Must-try foods: Honestly, these trailers are all winners. Try Curcuma’s activated charcoal black lemonade ($4) or super matcha latte ($4), made with maca, spirulina, chlorella, and house-made organic activated cashew milk; Eastside Pita’s beef shawarma plate ($?) with hummus and pita; and The Lucky Belly’s drunken noodles ($9).
South Congress Food Trucks #1South Congress & Elizabeth Street
Hit up The Science Cream for liquid nitrogen ice cream (it ends up creamier with fewer ice crystals), PitaLicious for Mediterranean/Middle Eastern wraps, Hey Cupcake! for assorted sweets, Austin City Lemons for hand-crafted lemonade served out of a giant, very cute lemon trailer, and nearby Parisian Crepes for authentic French crepes with lots of savory breakfast and lunch options.
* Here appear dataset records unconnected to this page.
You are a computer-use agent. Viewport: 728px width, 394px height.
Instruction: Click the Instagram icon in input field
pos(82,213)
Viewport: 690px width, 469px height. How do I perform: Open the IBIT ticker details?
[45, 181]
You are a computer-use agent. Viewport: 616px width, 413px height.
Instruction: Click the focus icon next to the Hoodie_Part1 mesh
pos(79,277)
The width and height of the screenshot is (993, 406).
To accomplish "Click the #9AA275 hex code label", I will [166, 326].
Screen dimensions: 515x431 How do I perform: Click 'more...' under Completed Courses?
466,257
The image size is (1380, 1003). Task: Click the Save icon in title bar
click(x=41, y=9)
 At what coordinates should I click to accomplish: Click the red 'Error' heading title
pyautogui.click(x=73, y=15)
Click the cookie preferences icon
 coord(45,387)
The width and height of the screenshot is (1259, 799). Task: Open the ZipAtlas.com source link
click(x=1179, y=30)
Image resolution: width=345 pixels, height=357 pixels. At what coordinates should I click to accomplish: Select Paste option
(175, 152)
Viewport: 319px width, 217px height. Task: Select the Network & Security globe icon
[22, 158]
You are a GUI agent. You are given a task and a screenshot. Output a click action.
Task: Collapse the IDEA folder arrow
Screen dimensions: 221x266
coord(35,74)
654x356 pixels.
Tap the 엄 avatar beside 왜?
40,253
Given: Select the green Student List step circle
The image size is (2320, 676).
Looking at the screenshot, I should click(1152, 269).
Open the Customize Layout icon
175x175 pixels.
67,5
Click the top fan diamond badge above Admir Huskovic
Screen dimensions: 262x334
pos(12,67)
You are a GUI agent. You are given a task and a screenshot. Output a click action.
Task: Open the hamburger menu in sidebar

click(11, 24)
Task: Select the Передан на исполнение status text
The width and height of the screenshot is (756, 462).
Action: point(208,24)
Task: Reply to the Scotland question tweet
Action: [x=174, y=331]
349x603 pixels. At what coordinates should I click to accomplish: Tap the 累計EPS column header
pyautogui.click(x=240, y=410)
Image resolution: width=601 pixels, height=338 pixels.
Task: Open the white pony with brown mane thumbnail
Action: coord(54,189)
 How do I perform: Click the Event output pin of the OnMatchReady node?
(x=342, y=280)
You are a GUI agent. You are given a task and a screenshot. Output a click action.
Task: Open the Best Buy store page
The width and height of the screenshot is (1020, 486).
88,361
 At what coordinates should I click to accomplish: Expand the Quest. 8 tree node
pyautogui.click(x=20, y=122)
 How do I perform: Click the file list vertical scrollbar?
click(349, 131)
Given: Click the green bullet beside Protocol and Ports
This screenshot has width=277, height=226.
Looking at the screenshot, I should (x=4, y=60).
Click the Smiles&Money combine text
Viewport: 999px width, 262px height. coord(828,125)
Must-try foods: Go for Austin City Lemons’ Cup of Happiness ($4.50), a classic lemonade with a dash of “lavender love” that’s the perfect cure for a hundred-degree day. Even if you aren’t a crepe enthusiast, you’ll love Parisian Crepes’ veggie breakfast crepe ($10) made with organic eggs, avocado, tomato, fresh basil, and goat cheese, and drizzled with homemade avocado dressing.